Fosfomicina Aristo adulti 3 g granulato per soluzione orale 2 bustine

Ultimo aggiornamento: 12 gennaio 2018
Farmaci - Fosfomicina Aristo

Fosfomicina Aristo adulti 3 g granulato per soluzione orale 2 bustine




INDICE SCHEDA




INFORMAZIONI GENERALI



AZIENDA

Aziende Chimiche Riunite Angelini Francesco A.C.R.A.F S.p.A. - Sede Legale

MARCHIO

Fosfomicina Aristo

CONFEZIONE

adulti 3 g granulato per soluzione orale 2 bustine

PRINCIPIO ATTIVO

fosfomicina trometamolo

FORMA FARMACEUTICA

granulato

GRUPPO TERAPEUTICO

Antibatterici

CLASSE

A

RICETTA

medicinale soggetto a prescrizione medica

SCADENZA

36 mesi

PREZZO

6,51 €


INDICAZIONI TERAPEUTICHE




A cosa serve Fosfomicina Aristo adulti 3 g granulato per soluzione orale 2 bustine

  • Cistite batterica acuta, episodi acuti di cistiti batteriche recidivanti, sindrome uretro-vescicale batterica acuta, uretrite batterica aspecifica.
  • Significativa batteriuria asintomatica (gravidanza).
  • Infezioni post-operatorie del tratto urinario.
  • Profilassi delle infezioni del tratto urinario negli interventi chirurgici e nelle manovre diagnostiche transuretrali.

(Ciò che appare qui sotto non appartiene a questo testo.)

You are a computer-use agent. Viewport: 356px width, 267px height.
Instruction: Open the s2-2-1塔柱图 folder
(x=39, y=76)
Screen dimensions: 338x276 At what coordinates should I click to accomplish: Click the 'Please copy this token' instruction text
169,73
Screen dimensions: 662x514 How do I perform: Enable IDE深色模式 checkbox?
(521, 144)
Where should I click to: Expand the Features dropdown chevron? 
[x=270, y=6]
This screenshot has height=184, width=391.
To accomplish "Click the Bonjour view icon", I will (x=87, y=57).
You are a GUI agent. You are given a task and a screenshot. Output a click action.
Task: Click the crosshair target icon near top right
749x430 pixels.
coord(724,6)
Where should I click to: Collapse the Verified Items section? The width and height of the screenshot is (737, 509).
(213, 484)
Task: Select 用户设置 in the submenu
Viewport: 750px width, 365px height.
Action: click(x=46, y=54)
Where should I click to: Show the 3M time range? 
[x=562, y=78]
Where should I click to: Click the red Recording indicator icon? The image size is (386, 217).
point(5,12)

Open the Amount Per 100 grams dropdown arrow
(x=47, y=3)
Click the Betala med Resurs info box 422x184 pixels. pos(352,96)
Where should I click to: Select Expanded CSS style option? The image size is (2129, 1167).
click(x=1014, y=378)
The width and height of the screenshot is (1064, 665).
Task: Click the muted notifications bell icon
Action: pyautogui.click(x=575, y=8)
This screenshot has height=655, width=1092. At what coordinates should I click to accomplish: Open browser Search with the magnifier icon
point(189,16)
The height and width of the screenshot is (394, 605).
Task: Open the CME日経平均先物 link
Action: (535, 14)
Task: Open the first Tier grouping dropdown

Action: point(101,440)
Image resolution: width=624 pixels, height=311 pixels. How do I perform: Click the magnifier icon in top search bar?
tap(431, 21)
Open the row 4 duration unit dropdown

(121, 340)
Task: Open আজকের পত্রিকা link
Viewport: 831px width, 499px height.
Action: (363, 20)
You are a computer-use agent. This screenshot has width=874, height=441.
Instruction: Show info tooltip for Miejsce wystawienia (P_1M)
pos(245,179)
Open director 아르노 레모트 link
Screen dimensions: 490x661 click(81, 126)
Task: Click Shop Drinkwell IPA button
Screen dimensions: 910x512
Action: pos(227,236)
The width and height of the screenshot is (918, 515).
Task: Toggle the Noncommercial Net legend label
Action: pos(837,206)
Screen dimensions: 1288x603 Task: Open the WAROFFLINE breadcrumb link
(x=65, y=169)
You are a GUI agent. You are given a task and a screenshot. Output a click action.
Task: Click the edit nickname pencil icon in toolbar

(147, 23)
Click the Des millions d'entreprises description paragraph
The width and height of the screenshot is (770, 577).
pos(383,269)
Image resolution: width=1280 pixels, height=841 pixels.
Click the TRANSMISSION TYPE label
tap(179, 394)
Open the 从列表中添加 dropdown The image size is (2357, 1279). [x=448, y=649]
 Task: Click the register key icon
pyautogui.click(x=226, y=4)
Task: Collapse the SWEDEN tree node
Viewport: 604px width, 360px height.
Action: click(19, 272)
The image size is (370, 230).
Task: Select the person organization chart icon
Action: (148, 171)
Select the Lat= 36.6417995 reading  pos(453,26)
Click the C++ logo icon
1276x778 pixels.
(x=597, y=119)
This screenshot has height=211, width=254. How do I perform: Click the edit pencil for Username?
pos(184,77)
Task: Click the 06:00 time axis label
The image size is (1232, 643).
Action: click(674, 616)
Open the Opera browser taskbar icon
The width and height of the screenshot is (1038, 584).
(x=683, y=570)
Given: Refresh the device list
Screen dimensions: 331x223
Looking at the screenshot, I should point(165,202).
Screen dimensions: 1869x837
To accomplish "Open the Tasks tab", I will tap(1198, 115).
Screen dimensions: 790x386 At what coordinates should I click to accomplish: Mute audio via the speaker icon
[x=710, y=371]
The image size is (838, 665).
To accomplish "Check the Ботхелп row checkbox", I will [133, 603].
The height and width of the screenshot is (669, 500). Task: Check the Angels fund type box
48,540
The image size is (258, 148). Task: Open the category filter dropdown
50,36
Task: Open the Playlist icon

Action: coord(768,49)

È necessario tenere in considerazione le linee guida ufficiali sull'uso appropriato di agenti antibatterici.



CONTROINDICAZIONI




Quando non dev'essere usato Fosfomicina Aristo adulti 3 g granulato per soluzione orale 2 bustine

  • Ipersensibilità al principio attivo o ad uno qualsiasi degli eccipienti elencati al paragrafo (qui non riportato) 6.1.
  • Pazienti con insufficienza renale grave (clearance della creatinina <10 ml/min).
  • Pazienti in emodialisi.
  • Bambini di età inferiore a 12 anni (bustine da 3 g).
  • Bambini di età inferiore a 6 anni (bustine da 2 g).



AVVERTENZE E PRECAUZIONI D'USO




Cosa serve sapere prima di prendere Fosfomicina Aristo adulti 3 g granulato per soluzione orale 2 bustine

Prima di iniziare il trattamento con FOSFOMICINA ARISTO è buona norma accertarsi della eventuale pregressa storia clinica del paziente relativa a ipersensibilità alla fosfomicina .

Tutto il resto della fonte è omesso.